--- Text block Enclosed Below ---

= Teresa Wong (cartoonist) =

Canadian cartoonist (born 1976)

Teresa Wong is a Chinese-Canadian cartoonist and author of two graphic memoirs. Wong is a second-generation Canadian.

== Career ==
Wong published her debut graphic memoir, Dear Scarlet: The Story of My Postpartum Depression, in 2019. Dear Scarlet illustrates Wong's experience with postpartum depression after the birth of her first child. A review in The New York Times describes Wong's graphic memoir as a "fresh voice" in cartooning. Several reviews have noted the drawings help mothers cope with postpartum mental health.

In 2024, she published her second book, All Our Ordinary Stories: A Multigenerational Family Odyssey, which pieces together her family's history, including the stories of her parents' escapes from China during the Cultural Revolution in the 1970s. It was featured as an NPR "Books We Love" in 2024, where editors described it as an "expertly paced work of comics told in black and white, using crisp, direct prose alongside unassuming but meaningful illustrations."

Her comics have appeared in The Believer, The New Yorker, and McSweeney's, among other outlets. Some of Wong's comics and writing addresses the tension between motherhood and creating art.

Wong also teaches classes in memoir and comics at Gotham Writers and was the 2021-2022 writer in residence at the University of Calgary. Her comics process and creative practice are described in an article published in 2023 by Krishnan and Jha.

--- End of Enclosed Text block ---

→ Work to complete:
A - Please list the outlets that the article on Teresa Wong names as having published her comics.
B - Repeat word for word the stretch of the article on Teresa Wong from "Her comics have" through "and creating art.".

--- Source data Enclosed Below ---

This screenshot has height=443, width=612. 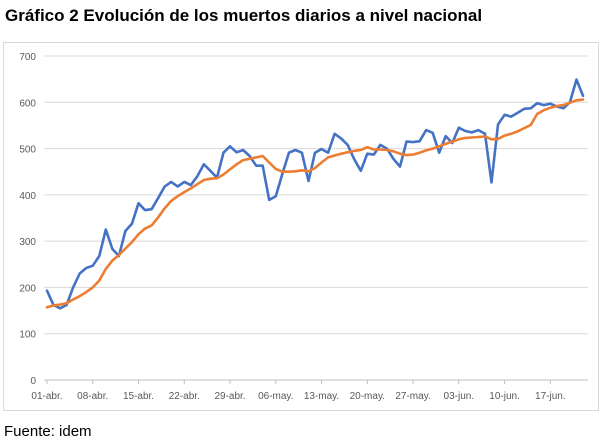 What do you see at coordinates (28, 196) in the screenshot?
I see `y-tick-label: 400` at bounding box center [28, 196].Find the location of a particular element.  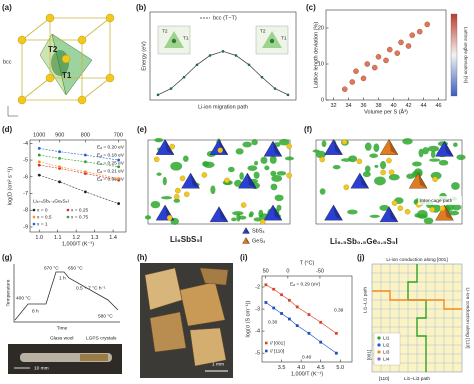

energy-point is located at coordinates (223, 52).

--- End of Enclosed Source data ---

→ Answer set:
A -
The Believer
The New Yorker
McSweeney's

B -
Her comics have appeared in The Believer, The New Yorker, and McSweeney's, among other outlets. Some of Wong's comics and writing addresses the tension between motherhood and creating art.